Em jeito de desabafo, Prudêncio contou-me que, aos 58 anos, determinada instituição bancária o aliciou a constituir um complemento de reforma, com a promessa de que, quando se reformasse aos 65 anos, ficaria com uma pensão vitalícia atraente. Prudêncio aderiu à proposta do seu banco e chegada a idade de reforma solicitou para que lhe fosse estabelecida a sua pensão vitalícia. Esta foi-lhe calculada na base de expectativa de vida por mais 20 anos, pelo que o valor da pensão diluída no tempo previsível de vida seria insignificante, além do Prudêncio correr o risco de falecer antes dos 20 anos e o saldo da sua conta reverter para o fundo de pensão.

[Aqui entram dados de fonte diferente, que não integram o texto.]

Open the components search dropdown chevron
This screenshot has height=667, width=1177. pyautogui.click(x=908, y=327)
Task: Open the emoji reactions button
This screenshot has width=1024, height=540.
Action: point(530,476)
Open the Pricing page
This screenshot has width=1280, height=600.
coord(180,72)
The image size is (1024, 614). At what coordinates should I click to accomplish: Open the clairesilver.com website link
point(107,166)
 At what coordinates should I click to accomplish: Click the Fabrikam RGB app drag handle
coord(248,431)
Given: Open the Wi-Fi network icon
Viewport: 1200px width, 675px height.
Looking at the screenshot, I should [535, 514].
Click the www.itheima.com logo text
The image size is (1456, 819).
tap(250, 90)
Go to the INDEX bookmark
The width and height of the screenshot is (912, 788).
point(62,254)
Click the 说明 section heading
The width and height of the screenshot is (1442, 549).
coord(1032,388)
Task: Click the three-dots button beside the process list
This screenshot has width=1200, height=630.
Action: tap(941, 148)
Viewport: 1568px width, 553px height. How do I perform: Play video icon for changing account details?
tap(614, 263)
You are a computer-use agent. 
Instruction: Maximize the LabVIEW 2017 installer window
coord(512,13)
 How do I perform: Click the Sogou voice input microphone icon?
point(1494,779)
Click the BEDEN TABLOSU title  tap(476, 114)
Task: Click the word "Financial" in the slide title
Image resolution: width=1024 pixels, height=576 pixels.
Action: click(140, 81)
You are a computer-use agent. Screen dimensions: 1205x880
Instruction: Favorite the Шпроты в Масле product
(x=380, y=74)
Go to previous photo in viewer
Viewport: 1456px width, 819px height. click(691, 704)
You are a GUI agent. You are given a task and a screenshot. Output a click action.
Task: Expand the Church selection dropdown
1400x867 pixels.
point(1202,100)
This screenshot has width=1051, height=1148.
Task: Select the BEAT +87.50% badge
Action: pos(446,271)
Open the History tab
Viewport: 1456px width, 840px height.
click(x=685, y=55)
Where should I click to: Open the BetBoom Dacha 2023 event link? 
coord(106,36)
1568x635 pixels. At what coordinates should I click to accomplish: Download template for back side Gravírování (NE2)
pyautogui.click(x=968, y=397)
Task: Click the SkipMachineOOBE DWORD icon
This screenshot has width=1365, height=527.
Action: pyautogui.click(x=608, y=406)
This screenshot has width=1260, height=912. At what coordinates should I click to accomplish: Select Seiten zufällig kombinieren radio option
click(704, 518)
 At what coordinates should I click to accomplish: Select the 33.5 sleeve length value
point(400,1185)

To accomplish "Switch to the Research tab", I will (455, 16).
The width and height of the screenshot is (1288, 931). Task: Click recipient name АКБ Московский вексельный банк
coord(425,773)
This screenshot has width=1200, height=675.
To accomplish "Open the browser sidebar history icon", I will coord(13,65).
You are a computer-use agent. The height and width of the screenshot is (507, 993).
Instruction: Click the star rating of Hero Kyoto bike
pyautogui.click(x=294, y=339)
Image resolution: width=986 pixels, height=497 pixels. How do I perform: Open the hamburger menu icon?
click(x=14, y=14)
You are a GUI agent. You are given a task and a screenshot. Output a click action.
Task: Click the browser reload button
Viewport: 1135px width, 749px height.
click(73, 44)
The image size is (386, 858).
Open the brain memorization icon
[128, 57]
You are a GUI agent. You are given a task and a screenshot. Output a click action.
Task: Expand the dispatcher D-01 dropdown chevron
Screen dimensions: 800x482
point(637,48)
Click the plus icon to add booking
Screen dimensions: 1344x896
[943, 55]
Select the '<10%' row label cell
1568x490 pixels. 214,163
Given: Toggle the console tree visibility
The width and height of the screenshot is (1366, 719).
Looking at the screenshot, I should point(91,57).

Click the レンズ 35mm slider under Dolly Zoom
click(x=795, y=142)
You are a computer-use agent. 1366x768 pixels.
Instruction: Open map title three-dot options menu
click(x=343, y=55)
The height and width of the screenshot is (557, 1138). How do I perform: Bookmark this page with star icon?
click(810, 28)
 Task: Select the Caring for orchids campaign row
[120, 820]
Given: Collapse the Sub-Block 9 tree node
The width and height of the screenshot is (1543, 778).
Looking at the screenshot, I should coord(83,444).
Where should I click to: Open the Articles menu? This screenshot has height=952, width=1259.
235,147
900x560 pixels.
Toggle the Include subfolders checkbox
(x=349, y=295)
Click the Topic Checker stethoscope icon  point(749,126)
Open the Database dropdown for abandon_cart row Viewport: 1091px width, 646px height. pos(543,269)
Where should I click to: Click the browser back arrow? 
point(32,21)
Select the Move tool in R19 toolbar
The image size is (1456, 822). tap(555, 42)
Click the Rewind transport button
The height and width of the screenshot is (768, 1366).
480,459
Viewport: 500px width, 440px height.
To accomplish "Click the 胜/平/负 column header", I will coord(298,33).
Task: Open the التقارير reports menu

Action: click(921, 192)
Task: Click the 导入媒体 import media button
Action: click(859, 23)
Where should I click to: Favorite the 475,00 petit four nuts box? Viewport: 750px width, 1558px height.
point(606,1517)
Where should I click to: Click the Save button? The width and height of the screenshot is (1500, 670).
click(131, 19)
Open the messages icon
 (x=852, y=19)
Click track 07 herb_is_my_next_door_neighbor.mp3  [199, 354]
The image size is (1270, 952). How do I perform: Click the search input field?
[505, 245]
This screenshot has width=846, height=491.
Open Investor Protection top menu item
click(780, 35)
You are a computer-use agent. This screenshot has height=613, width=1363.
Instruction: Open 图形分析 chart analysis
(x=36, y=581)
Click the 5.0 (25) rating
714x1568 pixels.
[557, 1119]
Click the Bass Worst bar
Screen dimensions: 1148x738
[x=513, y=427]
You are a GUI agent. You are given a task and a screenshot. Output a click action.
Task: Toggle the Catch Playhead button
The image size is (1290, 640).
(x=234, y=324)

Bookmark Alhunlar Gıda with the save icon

.Sentindo-se enganado, achou-se, no entanto, novamente motivado a investir as suas parcas poupanças em certificados de Aforro, por achar que as condições de subscrição na modalidade B lhe garantiriam uma remuneração decente, em virtude dos depósitos a prazo para reformados serem remunerados a uma taxa inferior à taxa da inflação. Qual não foi o seu espanto, como é do domínio público, que os C.T.T., por acção do governo, resolveu alterar as condições remuneratórias dos certificados com prejuízo para os aforradores que investiram de boa fé.

O mais decepcionante e chocante para Prudêncio foi deparar-se com a perversão das regras de jogo de ambas as opções, contrariando as cláusulas que inicialmente tinham sido estabelecidas nos respectivos contratos. Entretanto, o meu amigo Prudêncio desesperado e desorientado, resolveu jogar cegamente na Bolsa de Valores, aproveitando a queda dos valores das acções cotadas, na esperança de que, desta vez, venha a ter sorte com a valorização das acções a médio prazo e poder vir a receber também alguns dividendos, desde que estes sejam distribuídos, contrariamente ao procedimento de determinado banco que não o fez com justiça, iludindo os accionistas com a justificação da necessidade do reforço da Provisão de Créditos Incobráveis (para cobrir dívidas que o banco resolveu perdoar a clientes privilegiados).

A história aqui narrada é verdadeira - embora o nome do personagem seja imaginário -, e é igual à de tantos outros milhares de cidadãos que vêm as suas poupanças desprotegidas, com expectativas legítimas defraudadas por regras anti-sociais. A pergunta que se coloca é simples: então, em quem confiar?!!!